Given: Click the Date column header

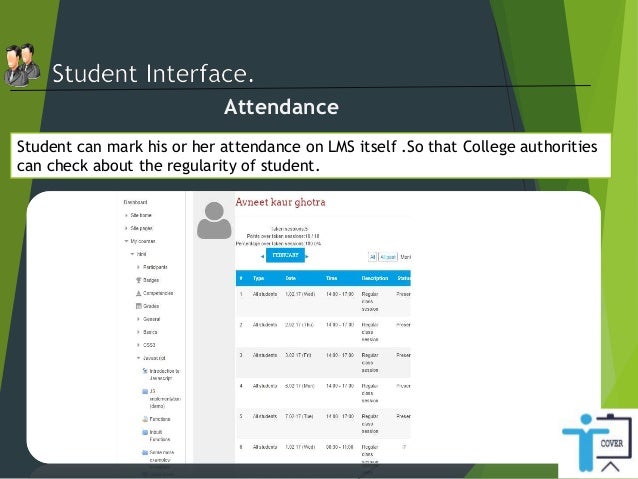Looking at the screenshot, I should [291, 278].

===

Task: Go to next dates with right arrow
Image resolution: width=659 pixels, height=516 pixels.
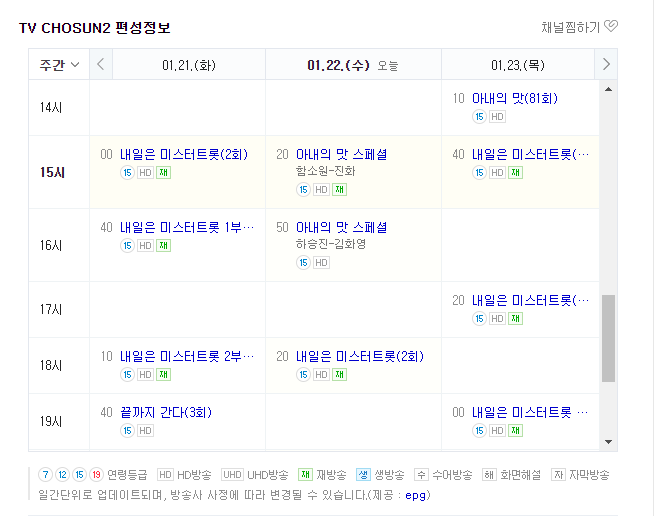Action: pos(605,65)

===

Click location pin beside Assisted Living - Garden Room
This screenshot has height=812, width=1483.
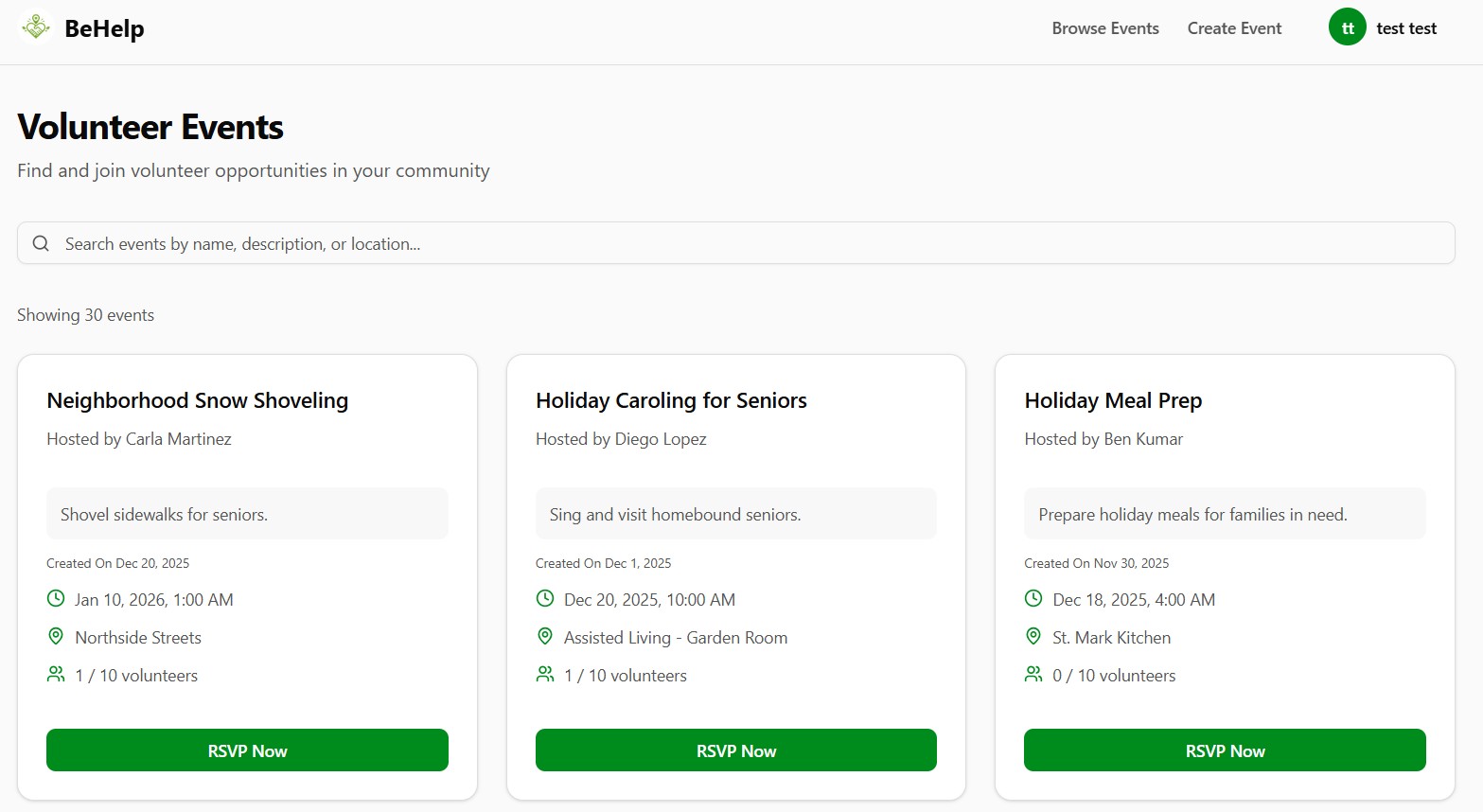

===

▶ Task brief
Word for word, restate the lines above from the line containing "Click location pin" through the line containing "This screenshot has height=812, width=1483.", with both included and nothing else.

▶ Response to the task
Click location pin beside Assisted Living - Garden Room
This screenshot has height=812, width=1483.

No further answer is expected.